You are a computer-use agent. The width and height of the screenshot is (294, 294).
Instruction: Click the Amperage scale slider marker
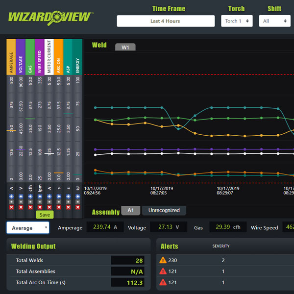[x=11, y=131]
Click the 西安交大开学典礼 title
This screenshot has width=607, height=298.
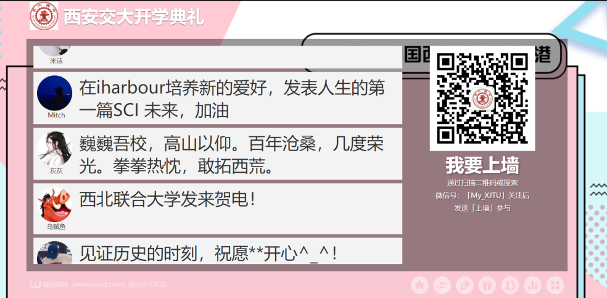click(134, 17)
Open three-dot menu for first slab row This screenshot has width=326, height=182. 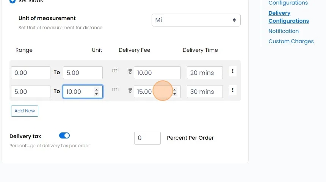pos(232,71)
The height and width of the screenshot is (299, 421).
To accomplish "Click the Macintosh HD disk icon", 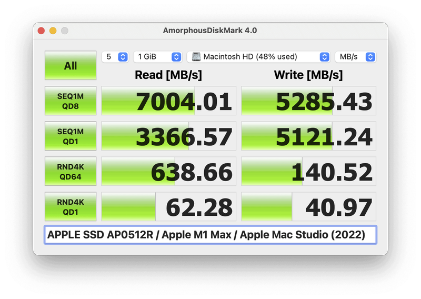I will coord(196,57).
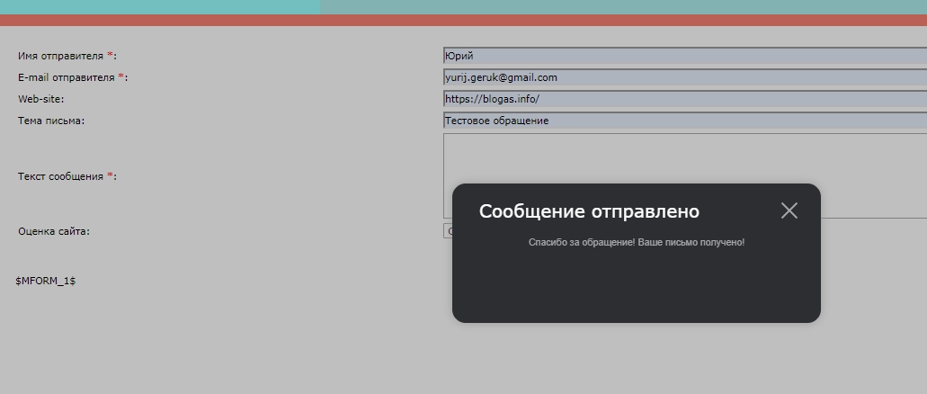The width and height of the screenshot is (927, 394).
Task: Click the "E-mail отправителя" label
Action: tap(66, 77)
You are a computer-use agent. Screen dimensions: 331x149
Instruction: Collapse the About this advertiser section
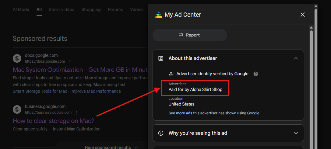pyautogui.click(x=296, y=58)
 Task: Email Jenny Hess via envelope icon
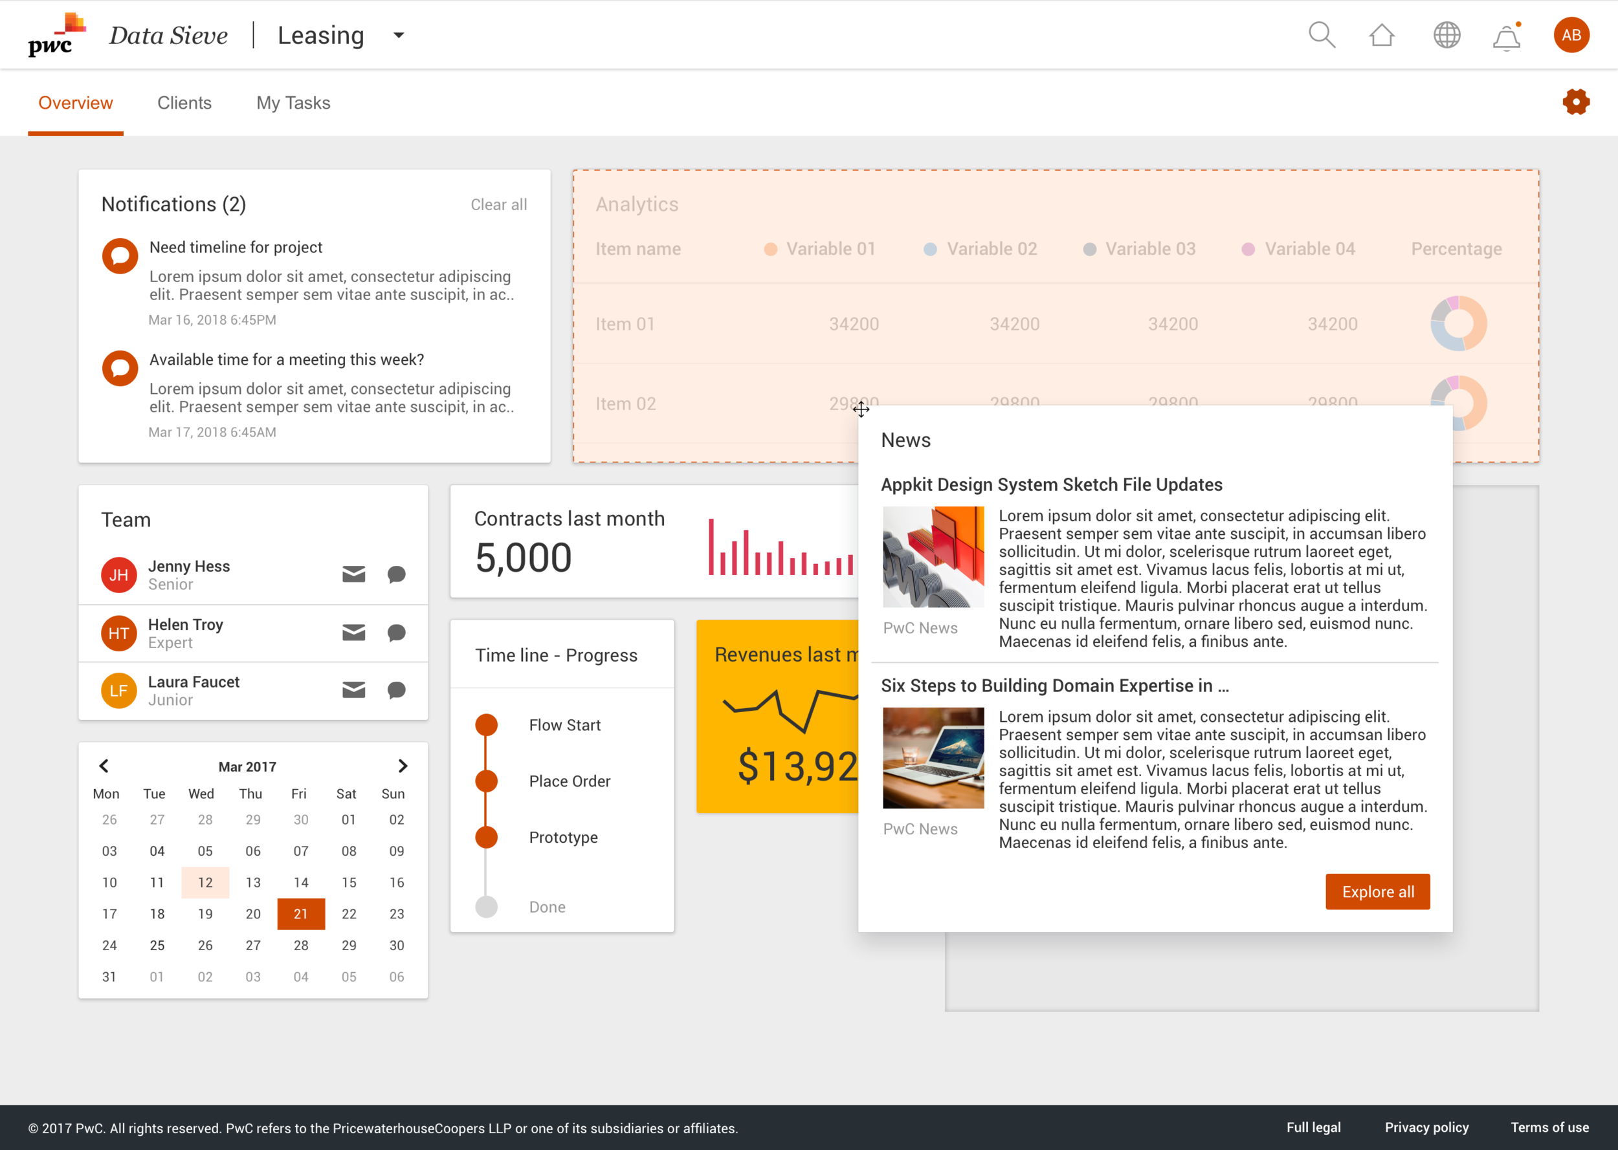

--*--

#### [WHAT IS ASKED]
Retype the entries from the line holding "You are a computer-use agent. Screen" through the end of the entries, inclusive, and leave the pictures out.

#### [TASK SOLUTION]
You are a computer-use agent. Screen dimensions: 331x149
Instruction: Collapse the About this advertiser section
pyautogui.click(x=296, y=58)
 Task: Email Jenny Hess via envelope icon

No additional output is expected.